En minerai brut, vous en êtes où?
Nous tournons autour de 3 000 à 5 000 tonnes, mais nous pouvons rapidement arriver à 11 000 tonnes de traitement, pour une production d’or devant atteindre 6 tonnes par an. Avec les teneurs que nous visons en alimentation, cet objectif est atteignable à très court terme. Nous avons encore beaucoup d’or dans nos réserves et l’introduction du traitement chimique nous permettra de le récupérer. Nous avons mandaté la SGS (Société Générale de Surveillance), le numéro un mondial de l’analyse de l’or dans les mines, en phase de recherche et d’exploitation. Tous les indicateurs d’une exploitation rentable sont là.
Vous intéressez-vous à d’autres minerais que l’or ?
En 1997, j’avais pris un permis de recherche pour le lithium de Bougouni (Centre). Nous sommes donc intéressés par bien d’autres minerais depuis très longtemps. Pour le moment, nous n’exploitons que l’or. S’il y a des minerais ou des métaux associés à l’or, nous pourrons aussi investir dans leur production ou récupération. Par exemple, notre minerai d’or de Kodiéran a 25% d’oxyde d’aluminium. Ça pourrait être intéressant de les exploiter de manière rentable.
Vous avez également une Fondation très active ?
Notre engagement communautaire et humanitaire se matérialise par la Fondation Maliba.
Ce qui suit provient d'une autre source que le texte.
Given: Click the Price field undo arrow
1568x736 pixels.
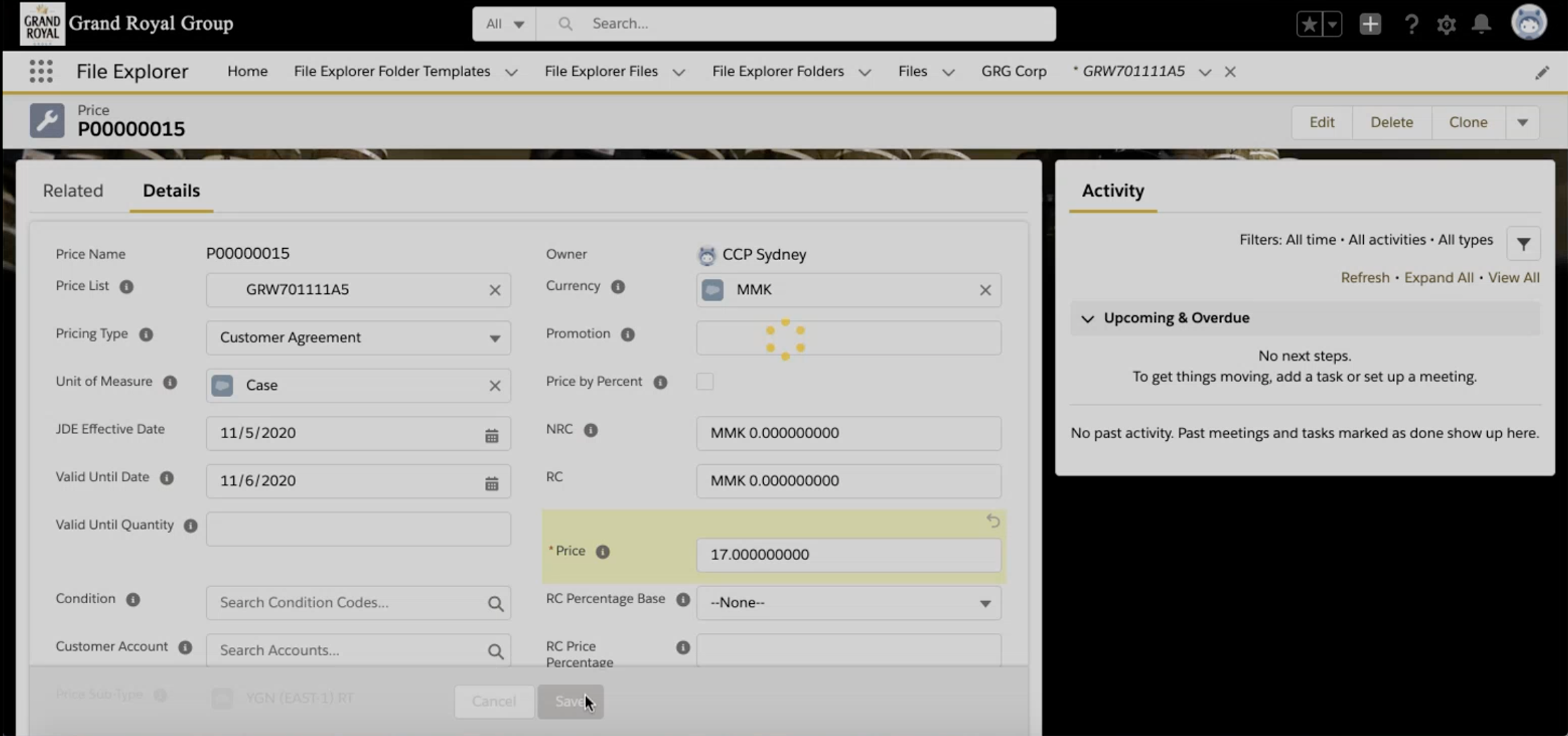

Celle-ci vise à pérenniser l’idéal social et de solidarité qui m’a toujours animé et qui est aussi celui de mes camarades politiques de l’Alliance Démocratique pour Paix que j’ai fondée en 2013.
“La Fondation Maliba vise à pérenniser l'idéal social et de solidarité qui m’a toujours animé et qui est aussi celui de mes camarades politiques de l'Alliance Démocratique pour Paix ”
Nous construisons et rénovons des écoles et des centres de soin, nous distribuons des vivres, nous construisons des mosquées dans la région du Wassoulou. Mais nous avons également fait œuvre utile dans le Bélédougou dans le village où nous produisons de l’électricité avec de l’hydrogène naturel sans émission de CO2.